## Exercise materials
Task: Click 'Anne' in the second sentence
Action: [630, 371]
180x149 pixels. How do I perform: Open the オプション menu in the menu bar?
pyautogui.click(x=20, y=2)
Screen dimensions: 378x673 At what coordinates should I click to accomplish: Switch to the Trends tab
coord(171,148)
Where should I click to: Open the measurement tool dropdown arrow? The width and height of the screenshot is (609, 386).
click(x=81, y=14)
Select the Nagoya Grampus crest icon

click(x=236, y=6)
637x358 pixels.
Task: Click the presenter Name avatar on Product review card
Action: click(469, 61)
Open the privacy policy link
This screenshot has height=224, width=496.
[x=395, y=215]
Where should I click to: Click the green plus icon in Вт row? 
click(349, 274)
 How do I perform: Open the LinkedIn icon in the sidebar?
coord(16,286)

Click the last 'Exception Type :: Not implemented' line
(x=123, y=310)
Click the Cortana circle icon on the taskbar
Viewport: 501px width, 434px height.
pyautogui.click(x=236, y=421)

--

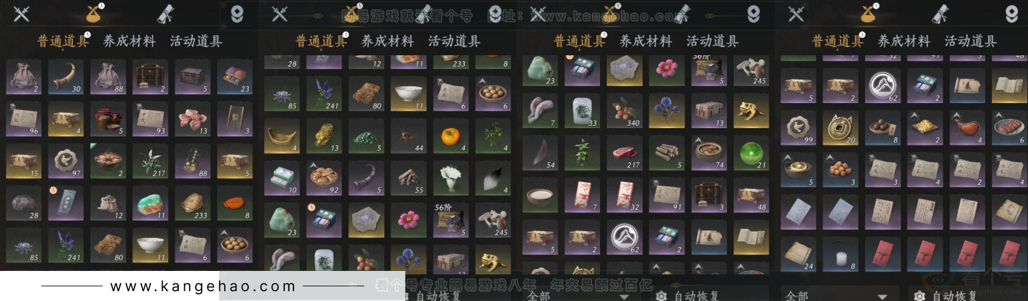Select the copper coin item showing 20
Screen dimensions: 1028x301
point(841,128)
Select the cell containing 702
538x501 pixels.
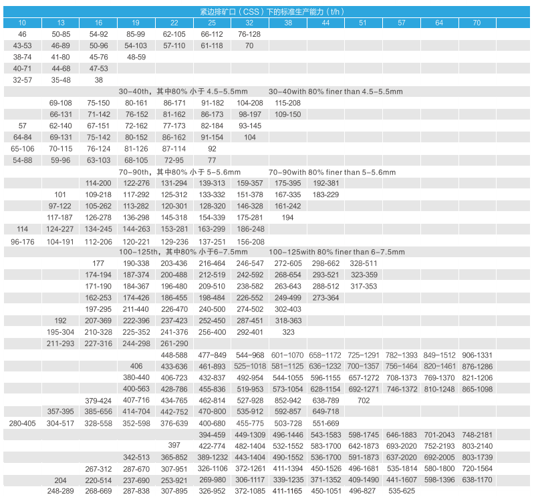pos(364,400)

* * *

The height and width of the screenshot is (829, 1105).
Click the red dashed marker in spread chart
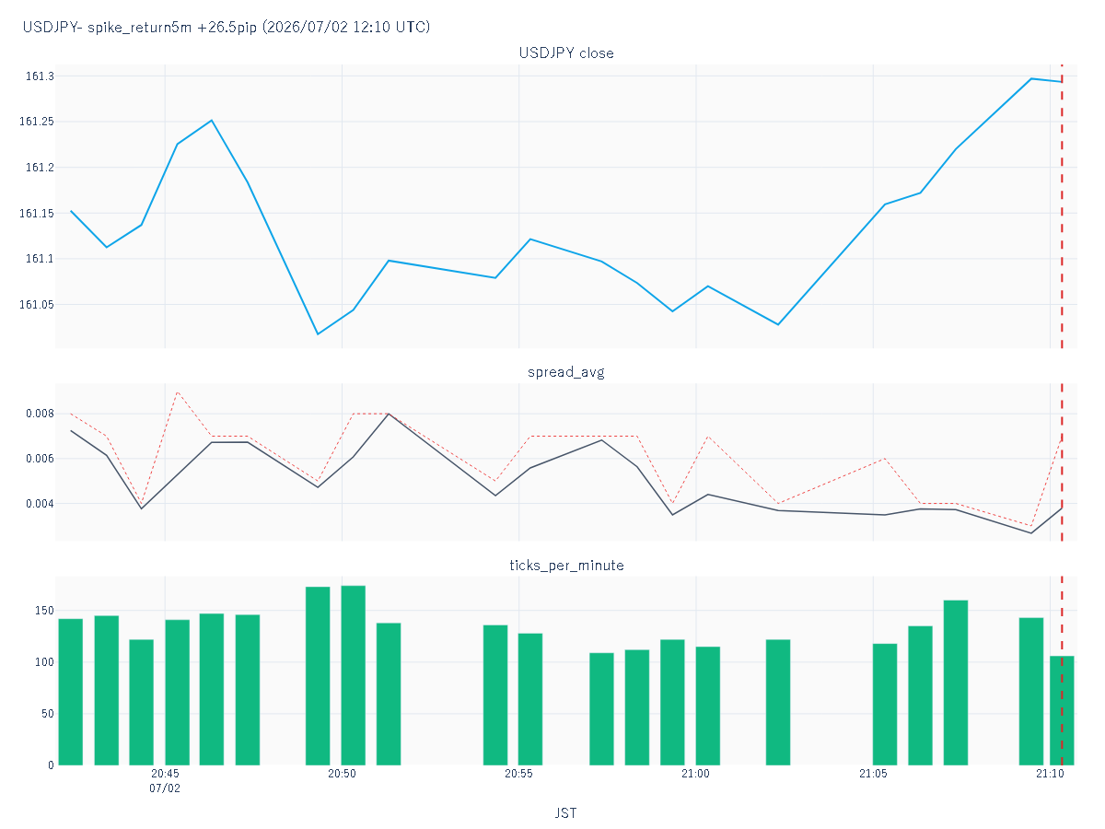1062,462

## Work request
Within the data above, the lines from the one with "Where should I click to: Open" to the one with "Click the Cortana circle icon on the taskbar" must be repeated exactly; no other line belongs in the answer.

## Your response
Where should I click to: Open the measurement tool dropdown arrow? The width and height of the screenshot is (609, 386).
click(x=81, y=14)
Select the Nagoya Grampus crest icon

click(x=236, y=6)
637x358 pixels.
Task: Click the presenter Name avatar on Product review card
Action: click(469, 61)
Open the privacy policy link
This screenshot has height=224, width=496.
[x=395, y=215]
Where should I click to: Click the green plus icon in Вт row? 
click(349, 274)
 How do I perform: Open the LinkedIn icon in the sidebar?
coord(16,286)

Click the last 'Exception Type :: Not implemented' line
(x=123, y=310)
Click the Cortana circle icon on the taskbar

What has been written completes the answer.